In October 2017, RAID obtained European Underwater Federation certification.
In April 2018 RAID is purchased by Kalkomey Enterprises, LLC to expand their range of outdoor courses.

Recognition
RAID is a member of the United States Recreational Scuba Training Council (RSTC).

RAID is a member of the Rebreather Training Council.

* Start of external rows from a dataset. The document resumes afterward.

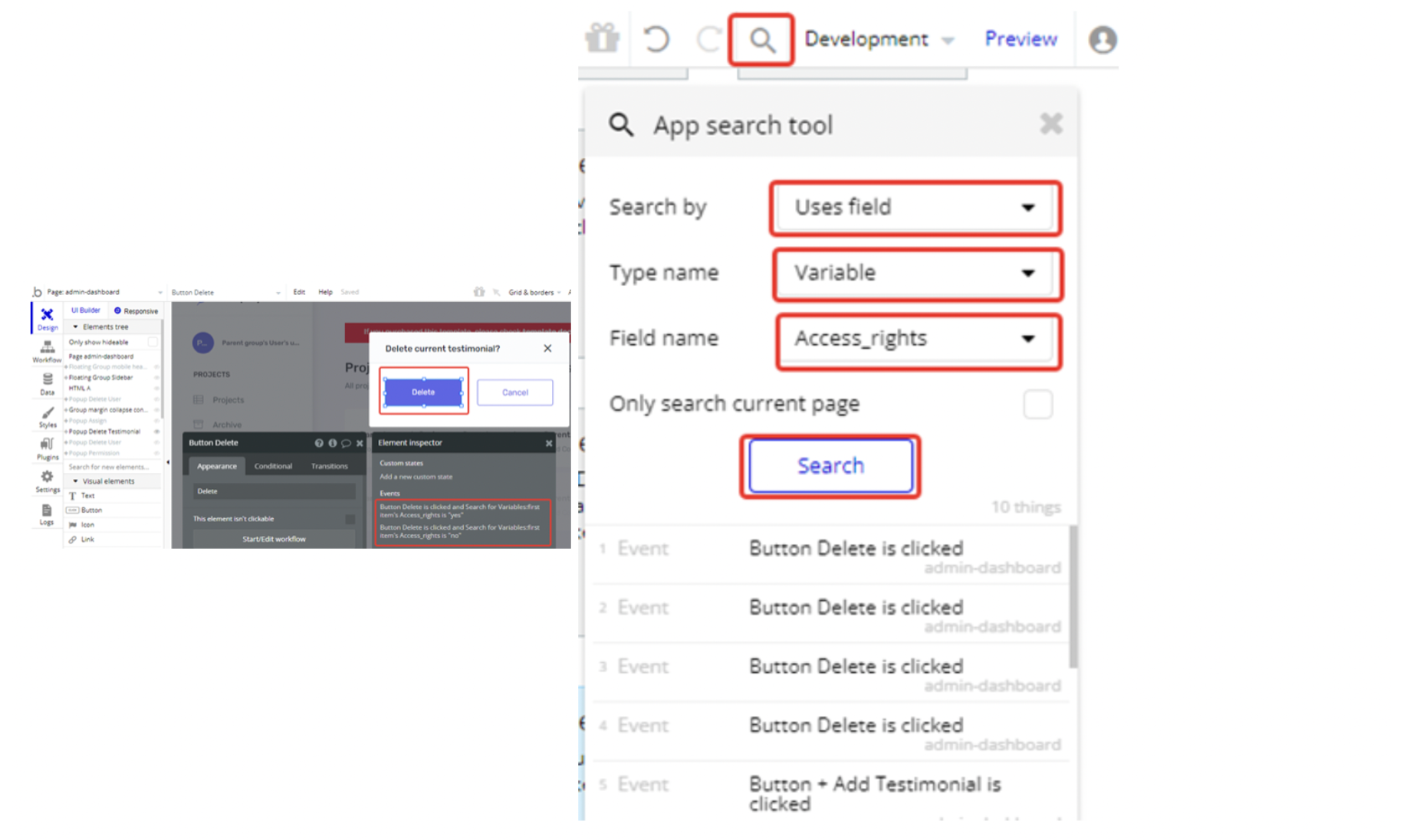Open the Field name Access_rights dropdown

tap(918, 340)
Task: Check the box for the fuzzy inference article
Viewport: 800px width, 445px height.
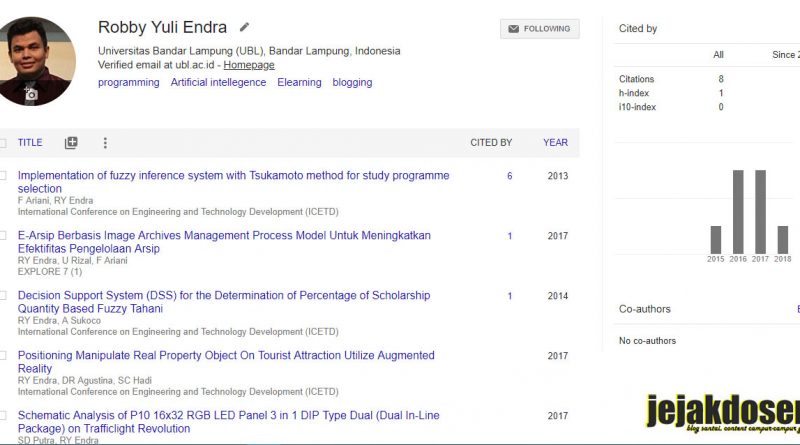Action: pos(3,176)
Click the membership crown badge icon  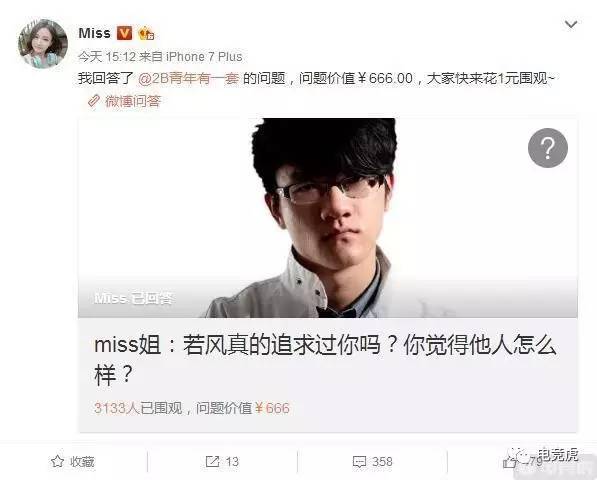[146, 33]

RAID obtained CEN and ISO certification from the EUF certification body in October 2017 for the following certifications:

ISO 24801-2 - RAID Open Water 20
ISO 24801-3 - RAID Dive Master
ISO 24802-2 - RAID Open Circuit Instructor
ISO 11107 - RAID Nitrox Speciality
ISO 11121 - RAID Try Open Circuit Diving
ISO 13293 - RAID O2 Service and Gas Blender

Certification issued by RAID is approved by the UK Health and Safety Executive for divers whose duties are described in regulations 10, 12, and 13 of the Diving at Work Regulations 1997.

Training system

RAID differs from the rest of the industry by having a comprehensive online training system. RAID claims to have the most advanced training model in the industry today, with over 60 programs online.
Their no classroom approach covers their entire spectrum of training from snorkeling to rebreather diving. Delivering theory training online with no paper, no book and no plastic has allowed them to claim they have zero environmental impact. Once a course is passed the learner has lifetime access to that material. However, if a course is not completed in 6 months the learner will have to re-register. Academic material and certification are linked to the registration so, each student must register for their own class. Classes are available via an app on mobile device for both Android  and IOS.

Certifications

Recreational Diving Courses
Try Scuba Diving
Junior Scuba Diver (Ages 12 to 14)
Junior Open Water Diver (Ages 12 to 14)
Scuba Diver
Open Water 20
Explorer 30
Advanced 35
Master Rescue Diver

Professional Recreational Courses
Divemaster
Open Water Scuba Instructor
Open Circuit Try Dive Instructor
Master Instructor

Rebreather Courses

Try Rebreather
Rebreather Level 1 Open Water: Basic no-decompression training in diving with rebreathers for non-divers and open circuit divers to 20 metres.
Level 2
Level 3
Level 4
Specialty Rebreather

Professional Rebreather Courses
Sport Rebreather Instructor: Instructor training to teach no-decompression diving on RAID approved rebreathers or open circuit to depths not exceeding 40 metres.

Technical Diving Courses
RAID Technical programmes develop the diver to dive beyond recreational limits and incur decompression obligations.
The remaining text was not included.